Please rewrite the stretch of lines from the one containing "will tap(71, 285)." through the one containing "(x=387, y=278)", both ends included, leaving the requests unchanged. Scale every coordinate in the answers by 0.55, rounding to whole numbers with halves going up.

==*==

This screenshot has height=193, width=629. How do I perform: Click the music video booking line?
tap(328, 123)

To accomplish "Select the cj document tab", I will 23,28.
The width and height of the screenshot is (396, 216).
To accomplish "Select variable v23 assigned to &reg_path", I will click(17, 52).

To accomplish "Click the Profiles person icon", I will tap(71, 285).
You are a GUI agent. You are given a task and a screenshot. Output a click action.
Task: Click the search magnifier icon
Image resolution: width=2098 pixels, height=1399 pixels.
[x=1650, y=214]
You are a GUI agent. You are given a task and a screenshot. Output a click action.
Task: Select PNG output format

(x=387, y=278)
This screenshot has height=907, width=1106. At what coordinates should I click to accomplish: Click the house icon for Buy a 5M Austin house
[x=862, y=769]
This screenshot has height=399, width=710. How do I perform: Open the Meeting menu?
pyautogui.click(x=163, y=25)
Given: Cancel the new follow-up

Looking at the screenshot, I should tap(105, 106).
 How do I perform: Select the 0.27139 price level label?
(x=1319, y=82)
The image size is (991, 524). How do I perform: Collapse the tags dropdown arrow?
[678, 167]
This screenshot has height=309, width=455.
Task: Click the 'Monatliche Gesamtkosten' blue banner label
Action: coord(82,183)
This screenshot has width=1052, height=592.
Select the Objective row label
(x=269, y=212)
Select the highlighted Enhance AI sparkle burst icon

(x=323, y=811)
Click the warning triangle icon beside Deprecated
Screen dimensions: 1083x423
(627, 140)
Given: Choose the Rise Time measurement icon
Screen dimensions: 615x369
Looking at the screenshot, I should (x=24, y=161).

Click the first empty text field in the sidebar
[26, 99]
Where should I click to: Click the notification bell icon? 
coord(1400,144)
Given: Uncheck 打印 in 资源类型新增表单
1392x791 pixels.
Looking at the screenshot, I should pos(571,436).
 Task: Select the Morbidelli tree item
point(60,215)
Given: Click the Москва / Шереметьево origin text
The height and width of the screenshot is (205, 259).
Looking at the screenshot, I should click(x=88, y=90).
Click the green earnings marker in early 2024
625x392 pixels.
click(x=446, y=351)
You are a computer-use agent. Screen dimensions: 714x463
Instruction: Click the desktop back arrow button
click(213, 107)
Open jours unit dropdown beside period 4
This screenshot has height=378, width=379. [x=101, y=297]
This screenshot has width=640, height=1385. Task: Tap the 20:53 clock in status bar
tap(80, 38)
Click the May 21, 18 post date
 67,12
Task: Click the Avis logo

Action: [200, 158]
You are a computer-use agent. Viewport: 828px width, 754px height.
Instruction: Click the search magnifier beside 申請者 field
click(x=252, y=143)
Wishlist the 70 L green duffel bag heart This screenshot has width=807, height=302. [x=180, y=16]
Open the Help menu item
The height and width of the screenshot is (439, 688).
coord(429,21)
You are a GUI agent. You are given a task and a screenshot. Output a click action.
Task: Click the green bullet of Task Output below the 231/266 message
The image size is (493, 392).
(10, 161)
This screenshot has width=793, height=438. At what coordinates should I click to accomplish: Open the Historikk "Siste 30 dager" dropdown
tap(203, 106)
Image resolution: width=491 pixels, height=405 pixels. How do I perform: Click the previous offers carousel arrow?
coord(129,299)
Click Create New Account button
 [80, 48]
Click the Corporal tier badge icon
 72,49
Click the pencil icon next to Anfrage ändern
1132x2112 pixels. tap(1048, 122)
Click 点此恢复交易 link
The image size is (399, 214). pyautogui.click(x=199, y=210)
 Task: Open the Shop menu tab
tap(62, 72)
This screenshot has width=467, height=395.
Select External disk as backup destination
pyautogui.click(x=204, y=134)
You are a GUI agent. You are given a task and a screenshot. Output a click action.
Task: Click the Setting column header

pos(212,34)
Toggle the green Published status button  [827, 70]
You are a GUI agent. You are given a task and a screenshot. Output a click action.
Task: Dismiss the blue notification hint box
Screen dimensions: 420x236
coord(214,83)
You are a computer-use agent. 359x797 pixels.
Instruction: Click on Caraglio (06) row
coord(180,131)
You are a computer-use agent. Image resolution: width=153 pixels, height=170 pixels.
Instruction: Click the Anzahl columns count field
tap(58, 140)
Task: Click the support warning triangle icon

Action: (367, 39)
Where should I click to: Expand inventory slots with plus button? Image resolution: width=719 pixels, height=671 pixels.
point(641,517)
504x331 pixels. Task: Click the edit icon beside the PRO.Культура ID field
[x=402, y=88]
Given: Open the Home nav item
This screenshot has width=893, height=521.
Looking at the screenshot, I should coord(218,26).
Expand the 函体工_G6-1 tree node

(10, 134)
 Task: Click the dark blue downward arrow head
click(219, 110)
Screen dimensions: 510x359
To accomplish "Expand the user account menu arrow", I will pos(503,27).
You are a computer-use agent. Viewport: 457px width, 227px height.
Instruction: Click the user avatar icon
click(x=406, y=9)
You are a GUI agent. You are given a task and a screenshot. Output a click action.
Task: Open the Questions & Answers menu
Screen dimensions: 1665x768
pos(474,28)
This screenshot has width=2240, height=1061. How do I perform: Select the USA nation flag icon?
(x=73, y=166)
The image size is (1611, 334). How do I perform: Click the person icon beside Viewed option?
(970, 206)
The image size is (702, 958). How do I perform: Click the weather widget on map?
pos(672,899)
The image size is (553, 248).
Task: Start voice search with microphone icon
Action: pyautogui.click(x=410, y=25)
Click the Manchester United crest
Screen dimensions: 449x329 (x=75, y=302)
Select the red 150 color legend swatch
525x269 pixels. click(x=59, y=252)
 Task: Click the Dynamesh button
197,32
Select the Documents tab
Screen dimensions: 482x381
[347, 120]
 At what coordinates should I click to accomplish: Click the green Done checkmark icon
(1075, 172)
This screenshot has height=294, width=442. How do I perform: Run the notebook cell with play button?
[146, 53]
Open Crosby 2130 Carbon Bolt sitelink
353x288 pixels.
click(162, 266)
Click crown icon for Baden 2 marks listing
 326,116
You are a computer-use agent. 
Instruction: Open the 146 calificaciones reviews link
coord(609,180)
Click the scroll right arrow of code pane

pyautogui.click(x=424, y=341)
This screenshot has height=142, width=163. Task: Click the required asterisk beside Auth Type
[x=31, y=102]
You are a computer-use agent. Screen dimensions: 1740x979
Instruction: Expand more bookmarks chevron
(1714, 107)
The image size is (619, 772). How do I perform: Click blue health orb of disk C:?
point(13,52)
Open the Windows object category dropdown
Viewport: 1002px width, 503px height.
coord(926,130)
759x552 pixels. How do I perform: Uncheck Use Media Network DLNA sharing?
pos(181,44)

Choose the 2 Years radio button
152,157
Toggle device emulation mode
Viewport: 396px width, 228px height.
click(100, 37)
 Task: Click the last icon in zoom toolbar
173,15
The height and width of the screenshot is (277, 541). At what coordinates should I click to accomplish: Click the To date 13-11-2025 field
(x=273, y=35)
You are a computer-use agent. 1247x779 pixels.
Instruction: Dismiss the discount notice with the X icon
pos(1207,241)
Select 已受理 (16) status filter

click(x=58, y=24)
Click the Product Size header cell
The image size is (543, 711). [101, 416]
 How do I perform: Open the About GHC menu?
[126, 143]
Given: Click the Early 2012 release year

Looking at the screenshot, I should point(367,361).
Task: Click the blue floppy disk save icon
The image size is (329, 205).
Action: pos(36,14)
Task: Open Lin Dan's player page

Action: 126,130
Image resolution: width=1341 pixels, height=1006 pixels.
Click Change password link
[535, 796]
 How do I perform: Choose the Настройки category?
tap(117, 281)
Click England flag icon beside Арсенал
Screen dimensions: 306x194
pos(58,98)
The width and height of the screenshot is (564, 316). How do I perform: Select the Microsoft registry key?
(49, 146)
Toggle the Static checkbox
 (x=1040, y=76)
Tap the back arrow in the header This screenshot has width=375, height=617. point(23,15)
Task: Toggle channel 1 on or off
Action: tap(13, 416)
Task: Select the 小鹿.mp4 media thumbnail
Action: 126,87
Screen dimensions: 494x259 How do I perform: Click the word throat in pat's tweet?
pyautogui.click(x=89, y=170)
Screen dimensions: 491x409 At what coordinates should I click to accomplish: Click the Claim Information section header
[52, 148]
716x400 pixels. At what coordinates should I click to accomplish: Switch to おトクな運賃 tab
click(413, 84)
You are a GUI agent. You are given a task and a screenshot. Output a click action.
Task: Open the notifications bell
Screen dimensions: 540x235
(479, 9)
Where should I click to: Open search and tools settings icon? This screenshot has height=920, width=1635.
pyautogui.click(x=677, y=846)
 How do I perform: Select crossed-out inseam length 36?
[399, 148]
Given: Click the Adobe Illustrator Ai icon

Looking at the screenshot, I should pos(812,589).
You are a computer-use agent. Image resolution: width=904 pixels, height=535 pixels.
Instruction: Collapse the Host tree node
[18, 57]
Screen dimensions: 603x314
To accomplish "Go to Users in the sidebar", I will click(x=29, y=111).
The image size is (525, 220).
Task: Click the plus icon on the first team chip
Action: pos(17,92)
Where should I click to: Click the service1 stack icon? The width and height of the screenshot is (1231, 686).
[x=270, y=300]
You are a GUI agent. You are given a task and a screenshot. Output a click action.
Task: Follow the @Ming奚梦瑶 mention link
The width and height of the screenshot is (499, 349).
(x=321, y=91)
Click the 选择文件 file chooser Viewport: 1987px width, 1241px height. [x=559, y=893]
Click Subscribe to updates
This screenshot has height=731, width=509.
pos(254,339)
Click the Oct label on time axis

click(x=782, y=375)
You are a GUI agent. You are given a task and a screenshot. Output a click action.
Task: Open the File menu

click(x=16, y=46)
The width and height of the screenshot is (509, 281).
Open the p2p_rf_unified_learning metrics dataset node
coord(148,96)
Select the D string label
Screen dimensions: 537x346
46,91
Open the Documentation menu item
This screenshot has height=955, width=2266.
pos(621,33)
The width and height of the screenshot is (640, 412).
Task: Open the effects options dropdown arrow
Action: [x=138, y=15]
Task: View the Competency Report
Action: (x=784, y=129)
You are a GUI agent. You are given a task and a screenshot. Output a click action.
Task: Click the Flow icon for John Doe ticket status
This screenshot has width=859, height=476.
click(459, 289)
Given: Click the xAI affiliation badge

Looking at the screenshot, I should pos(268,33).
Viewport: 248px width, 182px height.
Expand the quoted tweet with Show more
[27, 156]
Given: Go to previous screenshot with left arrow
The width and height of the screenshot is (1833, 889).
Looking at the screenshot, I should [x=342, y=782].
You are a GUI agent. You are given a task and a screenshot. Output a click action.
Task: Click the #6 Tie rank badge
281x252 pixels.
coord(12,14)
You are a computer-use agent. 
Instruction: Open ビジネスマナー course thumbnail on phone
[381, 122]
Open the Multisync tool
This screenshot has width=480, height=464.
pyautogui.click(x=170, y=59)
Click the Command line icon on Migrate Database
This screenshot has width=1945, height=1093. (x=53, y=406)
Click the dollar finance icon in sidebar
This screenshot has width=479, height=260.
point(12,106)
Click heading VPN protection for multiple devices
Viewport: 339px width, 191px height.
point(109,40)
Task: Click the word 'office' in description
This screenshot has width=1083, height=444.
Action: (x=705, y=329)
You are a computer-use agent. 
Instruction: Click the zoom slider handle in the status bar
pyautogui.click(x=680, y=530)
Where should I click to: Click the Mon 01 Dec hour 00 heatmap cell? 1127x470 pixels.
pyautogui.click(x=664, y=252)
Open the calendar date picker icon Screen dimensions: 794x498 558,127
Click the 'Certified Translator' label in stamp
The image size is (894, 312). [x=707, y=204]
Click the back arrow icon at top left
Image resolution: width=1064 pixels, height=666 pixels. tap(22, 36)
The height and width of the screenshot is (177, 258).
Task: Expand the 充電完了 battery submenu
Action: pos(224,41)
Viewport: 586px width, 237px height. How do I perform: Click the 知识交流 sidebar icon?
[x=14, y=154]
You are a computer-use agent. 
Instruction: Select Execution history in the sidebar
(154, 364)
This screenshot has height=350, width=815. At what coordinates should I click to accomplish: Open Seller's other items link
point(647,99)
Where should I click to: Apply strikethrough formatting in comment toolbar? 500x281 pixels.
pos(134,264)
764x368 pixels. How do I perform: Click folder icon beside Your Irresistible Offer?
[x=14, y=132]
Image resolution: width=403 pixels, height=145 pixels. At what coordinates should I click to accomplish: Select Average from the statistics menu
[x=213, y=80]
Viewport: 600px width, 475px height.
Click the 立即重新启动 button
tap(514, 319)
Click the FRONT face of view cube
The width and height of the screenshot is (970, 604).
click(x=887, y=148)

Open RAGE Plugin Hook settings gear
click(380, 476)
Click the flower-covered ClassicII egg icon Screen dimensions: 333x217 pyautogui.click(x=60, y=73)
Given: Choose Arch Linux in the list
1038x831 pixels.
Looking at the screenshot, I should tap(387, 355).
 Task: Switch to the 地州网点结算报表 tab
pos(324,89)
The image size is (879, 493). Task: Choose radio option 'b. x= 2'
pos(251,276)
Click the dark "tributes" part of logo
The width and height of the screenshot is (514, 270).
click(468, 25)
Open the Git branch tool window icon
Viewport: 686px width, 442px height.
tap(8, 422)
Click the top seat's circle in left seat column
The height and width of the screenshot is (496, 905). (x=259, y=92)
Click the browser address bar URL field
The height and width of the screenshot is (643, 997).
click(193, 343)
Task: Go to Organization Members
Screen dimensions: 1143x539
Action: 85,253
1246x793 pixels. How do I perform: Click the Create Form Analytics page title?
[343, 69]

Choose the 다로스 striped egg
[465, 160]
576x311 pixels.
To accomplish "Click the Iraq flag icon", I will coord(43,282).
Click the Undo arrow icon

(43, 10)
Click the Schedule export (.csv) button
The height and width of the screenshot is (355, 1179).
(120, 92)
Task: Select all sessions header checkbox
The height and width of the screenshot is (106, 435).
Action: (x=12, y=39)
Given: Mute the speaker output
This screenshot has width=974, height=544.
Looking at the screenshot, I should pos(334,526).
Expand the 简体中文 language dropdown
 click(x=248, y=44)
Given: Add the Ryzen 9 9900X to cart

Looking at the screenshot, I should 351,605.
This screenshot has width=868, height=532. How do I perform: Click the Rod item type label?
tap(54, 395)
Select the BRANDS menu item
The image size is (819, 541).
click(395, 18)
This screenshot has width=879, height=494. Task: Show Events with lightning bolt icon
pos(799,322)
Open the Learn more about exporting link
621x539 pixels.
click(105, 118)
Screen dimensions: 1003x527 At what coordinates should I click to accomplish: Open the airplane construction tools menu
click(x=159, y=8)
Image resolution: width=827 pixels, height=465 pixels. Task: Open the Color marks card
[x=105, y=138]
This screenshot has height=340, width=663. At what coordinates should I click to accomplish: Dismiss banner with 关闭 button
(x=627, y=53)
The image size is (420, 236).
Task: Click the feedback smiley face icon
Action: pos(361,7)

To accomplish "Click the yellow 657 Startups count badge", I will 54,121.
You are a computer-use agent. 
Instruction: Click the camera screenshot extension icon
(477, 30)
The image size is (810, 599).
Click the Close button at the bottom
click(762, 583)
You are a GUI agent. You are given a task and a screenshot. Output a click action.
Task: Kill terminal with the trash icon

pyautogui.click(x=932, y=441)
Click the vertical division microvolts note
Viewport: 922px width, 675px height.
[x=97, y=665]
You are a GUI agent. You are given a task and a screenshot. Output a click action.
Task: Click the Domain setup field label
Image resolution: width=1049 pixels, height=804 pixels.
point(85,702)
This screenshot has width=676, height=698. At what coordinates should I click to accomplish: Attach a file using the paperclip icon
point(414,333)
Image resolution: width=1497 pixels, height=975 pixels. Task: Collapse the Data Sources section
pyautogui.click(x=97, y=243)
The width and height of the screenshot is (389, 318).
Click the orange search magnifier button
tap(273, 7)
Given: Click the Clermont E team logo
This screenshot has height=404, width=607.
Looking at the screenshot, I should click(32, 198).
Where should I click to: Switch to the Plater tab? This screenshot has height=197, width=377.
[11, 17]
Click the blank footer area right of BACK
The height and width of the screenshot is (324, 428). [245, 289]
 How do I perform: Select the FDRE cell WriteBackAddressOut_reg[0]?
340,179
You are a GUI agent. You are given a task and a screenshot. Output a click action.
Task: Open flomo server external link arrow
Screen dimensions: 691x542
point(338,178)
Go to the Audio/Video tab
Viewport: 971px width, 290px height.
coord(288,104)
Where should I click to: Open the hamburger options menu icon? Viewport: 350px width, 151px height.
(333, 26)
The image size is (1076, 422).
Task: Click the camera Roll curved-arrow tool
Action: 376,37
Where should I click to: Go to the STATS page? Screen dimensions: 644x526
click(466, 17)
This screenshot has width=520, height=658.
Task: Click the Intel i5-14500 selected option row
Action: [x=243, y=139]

==*==

**FULL SOLUTION:**
To accomplish "Click the Profiles person icon", I will tap(39, 157).
You are a GUI agent. You are given a task and a screenshot. Output a click action.
Task: Click the search magnifier icon
Image resolution: width=2098 pixels, height=1399 pixels.
[x=908, y=118]
You are a GUI agent. You are given a task and a screenshot. Output a click action.
Task: Select PNG output format

(x=213, y=153)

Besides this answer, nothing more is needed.